Tuesday, May 19, 2015

To bastardise my name:

To bastardise my name is your way of reducing me from a higher to a lower state.
All us black children (and adults) have a story to tell of our experiences with white people and their issue with the  pronunciation  of our names.

How those white people take it upon themselves to " nickname", to shorten and to water down black children's names so it's more convenient for them to address us without them sounding like they have a speech impediment, every time they attempt to pronounce our names.

I have had degrading incidents where a white person would request my second name (my white apartheid name) because they just couldn't be bothered with trying to verbalise the syllables that make up my "ethnic" name.

For me it's small incidents like these where phrases like racism, white privilege and white (perceptual) supremacy come into play. When you take the initiative to push aside what someone is named, the meaning of that name and the entity and significance that that name represents for that person and the culture in which that name and person exists is in. In my view that is a way to make someone submissive...

I never gave it much thought until now but what you are called, your name, becomes so much of how you identify with yourself. It is the first information about yourself that you give away when you first introduce yourself to someone. In school it is the first thing you are taught to write when beginning your school career.
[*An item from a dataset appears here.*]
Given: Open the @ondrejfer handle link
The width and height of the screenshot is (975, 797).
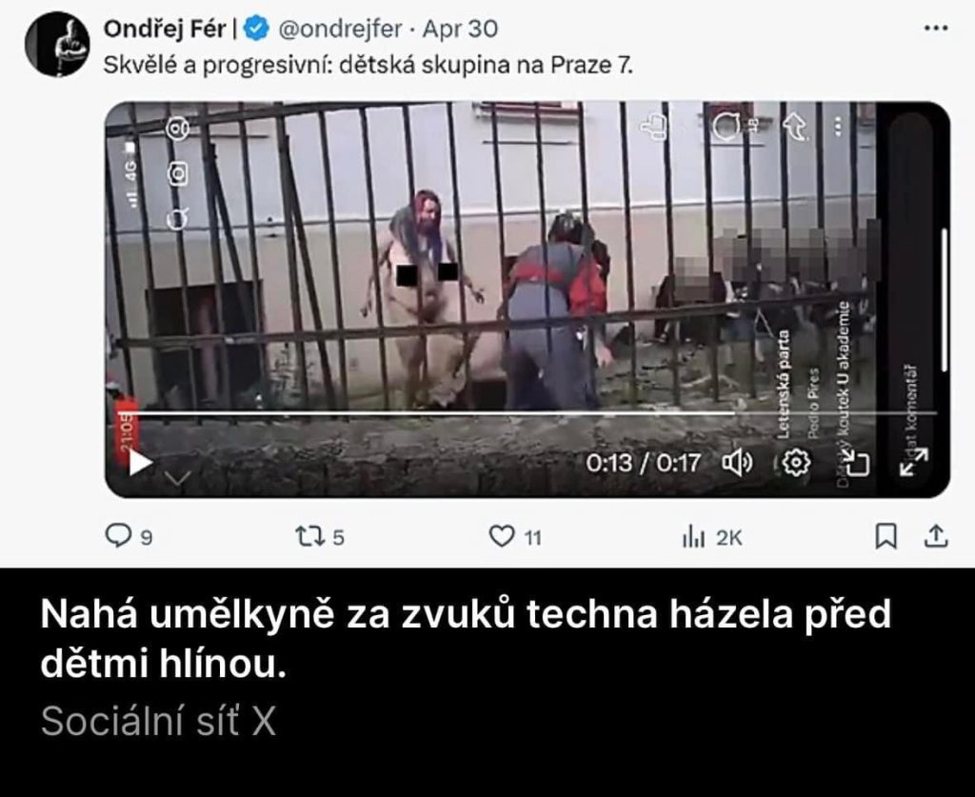Looking at the screenshot, I should (340, 29).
In forms it is how you identify yourself to the person who is on the other side of the form. On our first official identification documents, our birth certificates our names our big and bold. 

To take it a step further I know that for many African children the meaning of our names is so valuable.  The become a way for our parents to bestow certain wishes on what they want us to bring to the world and how they want us to  be during our time in the world. In a sense our names become prophetic clues into our purpose here on earth. You encounter names like Lerato (love), Milisuthando (bring forth love), Njabulo (joy), Khethiwe (the chosen one)  which are beautiful names and their meanings even more so. So why bastardise all that beauty?

Next time someone white wants to shorten my name or asks me for white name... I will tell them that bastardising my name is their minds inferior attempt  at reducing me from a higher to a lower state. Like any good speech therapist will say most speech impediments are formed in the mind. Once white people get over their imagined sense of superiority their speech impediment is mostly likely to go away as well.